Des battements sixties, on passe aux pulsations de Ciarán Ó Dochartaigh qui performa autour d’une table d’opération a priori énigmatique. Des trames de circuits électriques se dessinent sur la surface d’une table synthétique et polie. Points de sorties, venelles misent en réseaux, sensations d’input et d’output forment un étrange récit où coagulent espionnages et zones érogènes, surveillance et confinement, inductions puis abandons. Les intertitres explicites adossés à ces ramifications finissent d’achever l’équivocité de la charge sexuelle. S’ajoutent des objets à picots, des élimés, d’autres incurvés remplissant des trous béats, en somme un menu en forme de Sainte Trinité Youporn. Cette table analogique est connectée à des rétroprojecteurs, des modules discoïdes comme des rémanences d’un clubbing homo refréné. Le signal a du mal à passer, des beats interstitiels rythment les brèves apparitions d’un building à l’architecture liquide. On apprend qu’il est localisé en Arabie Saoudite. Triomphant, souverainement phallique, son regard autoritaire n’autorise pas la fluidité des genres, des désirs, des identités. L‘érotique de la forme de Susan Sontag rencontre les ayatollahs du cyberporn.
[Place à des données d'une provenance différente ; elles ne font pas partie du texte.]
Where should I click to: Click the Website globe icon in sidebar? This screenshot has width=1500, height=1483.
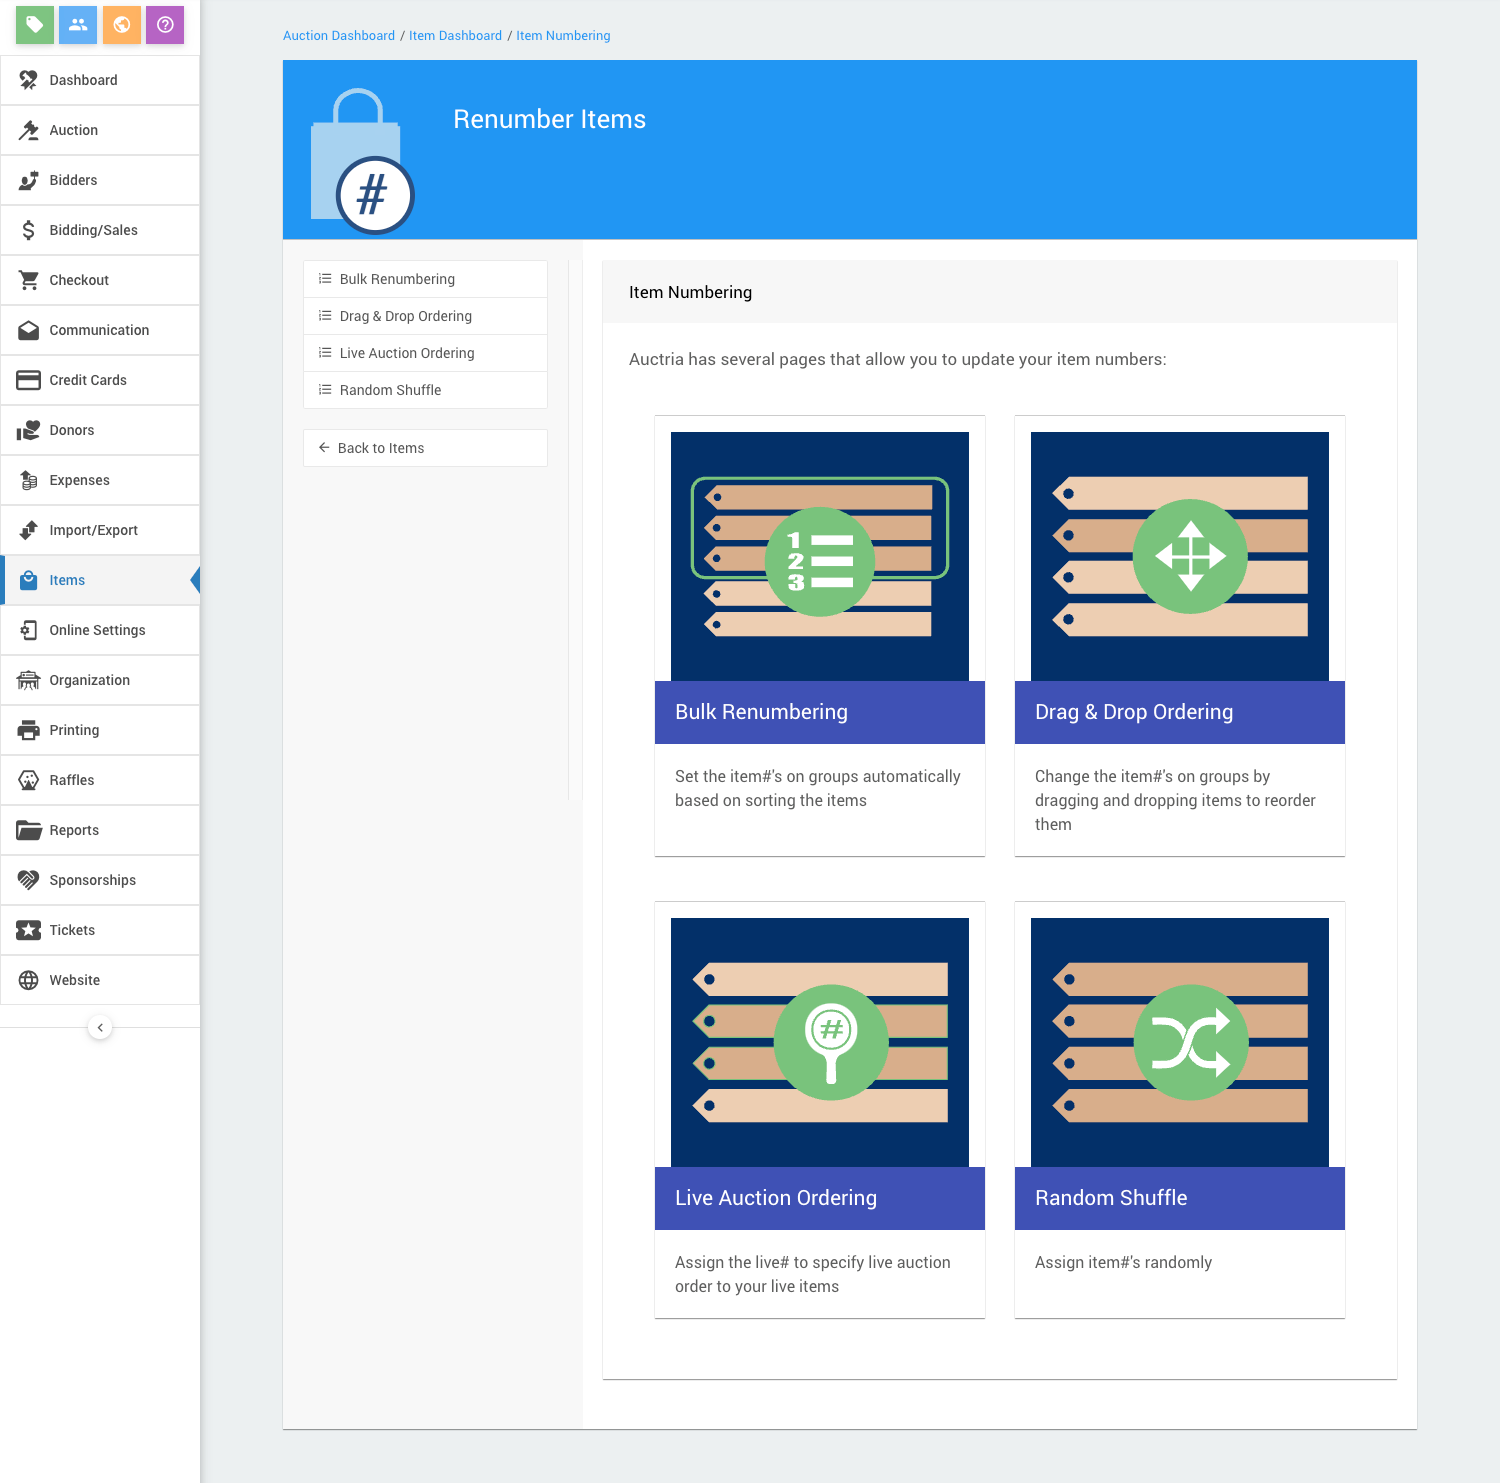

À la placidité des corps répond l’installation vidéo anthropomorphe de Melanie Bonajo. Déesse, pute insulaire, orchidée, elle se met en scène en offrant son corps à la demande. Un don qui est ici en forme d’hospitalité absolue : aux regards des hommes d’abord, à leurs inclinaisons ensuite, à la terre enfin. A leurs atermoiements, elle acquiesce sans fard ni misérabilisme, mais avec une volonté farouche de faire poids, de faire action avec son corps. Mother nature, la chatte se fait levier d’émancipation. Annie Sprinkle n’est jamais loin, pas moins que Valie Export d’ailleurs. Qu’elle s’offre au regard, qu’elle se mue en pythie hyper sexualisée, tantôt queer, tantôt butch, la politique du care se passe ici par l’entrejambe, le peer to peer via le patriarcat. Puis le doute fait ombrage à l’activisme d’amazone. La place pivot fantasmée par Bonajo entre les règnes végétaux, humains et divins n’est plus aussi certaine. La chaîne est brisée. C’est peut être quand l’humain est poussé dans ses retranchements corporels, quand il se rapproche d’une forme d’autisme, qu’il se couple le mieux avec la technologie, à la manière de Jedediah Buxton, le calculateur hors-pair joué par Rauschenberg dans le film Kisses Sweeter Than Wine. Où se joue la conversion, celle incompressible transfigurant l’homme en machine ? Entre le lait et le vin dirait Barthes, par le cul répondrait Bonajo. C’est peut être ce qu’elle souhaitait dire. C’est ce que j’en ai compris.